Recently, have you called a help line and after eventually made your way through the automated questions to eventually reach a human? That caller was more than likely located offshore. Welcome to globalisation.

A number of factors have resulted in the increase of globalisation, and one underlying aspect is the laissez-faire capitalism: “the assumption that a free-market economic system has sufficient checks and balances in place to ensure that the legitimate interests of all members of a society will be met” (Conrad and Poole, 2004). This means that the minimization of the role of the government advocating the creation of wealth through free trade and has contributed to the globalisation of businesses during the past few decades.

There are a few aspects that have resulted in the adaptions of globalisation in the workplace however. It results in time and space compression as you lose knowledge of the time and space as you are continually moving from country to country and, consequently communication patterns change.
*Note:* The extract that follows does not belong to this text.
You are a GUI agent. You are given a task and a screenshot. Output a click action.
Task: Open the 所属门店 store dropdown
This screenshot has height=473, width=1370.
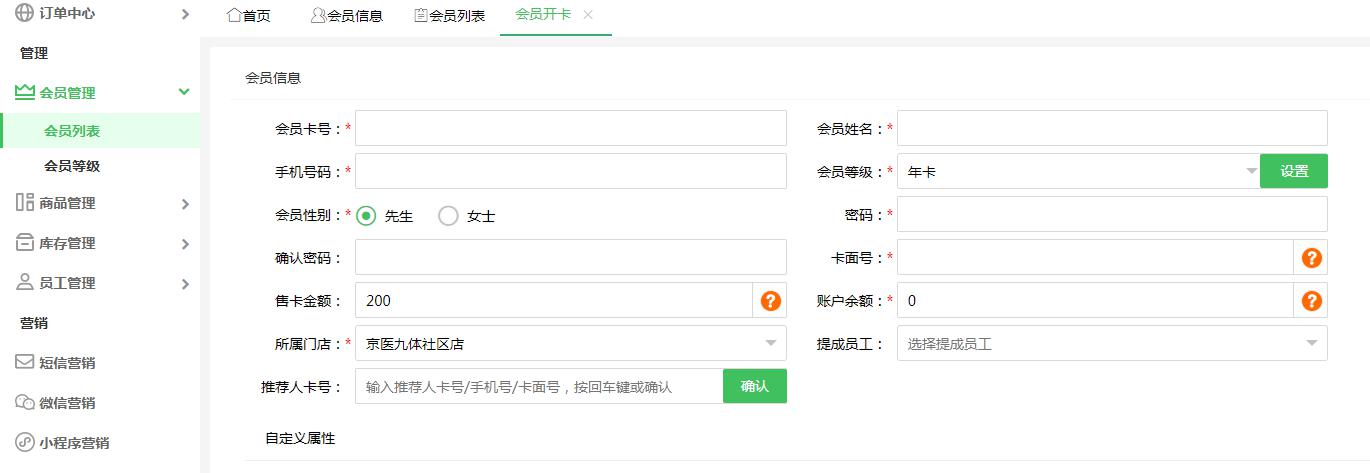[570, 344]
Our global consciousness needs to be looked at, as respecting each culture takes on a new importance. Lastly, disembodied organisations and people result from globalisation. Behaviour and interaction are often lifted from their local context and restructured across time and space. Cyberspace that is.

Moving on from the concept of globalisation is the notion of the ‘disposable worker’. By the turn of the 21st century, the global economy, increased technology, weakened labour unions, and an extremely competitive organisational environment contributed to the end of employment as we knew it. It was the birth of the disposable worker.

On the positive side, it did see some benefits for the disposable worker, such as increased flexibility and control when you need to make changes, however work was periodic and provided no financial stability.

It also threw up some issues for the organisations employing these disposable workers. A lack of employee identification has implications for personal and organisational decision-making, there is low job satisfaction and high turnover, there is a significant lack of commitment to the organisation, there are role conflicts and puts the staff in difficult situations.

Pretty much, with the increase of technology and the changing business landscape with the increase of globalisation, the staffing structures of businesses are changing. People are becoming disposable. Throwing up major changes for human resources who are all about fostering this wicked corporate culture, loyalty and motivation all of which is very hard to do when you have staff that are not planning on staying for long due to their disposable nature.

Therefore, organisations need to be adaptable to this. structures need to be put into place whereby we are seeing a high output and strong corporate culture regardless of the disposable nature of some employees working contracts. It could be simplistic things, such as casual Fridays, lunches, after work drinks on a Friday that they are welcomed too and training and prompting the mission and vision of the organisation they are apart of.

Over the past 14 chapters, it has become relevant that HR and leadership play major, massive, enormous roles in the organisation and the changing nature of this. One major notion I see present is the ability for an organisation to adapt and change to these factors. The fluidity in your adaption, the more successful you will be financially in terms of your staff and internal operations.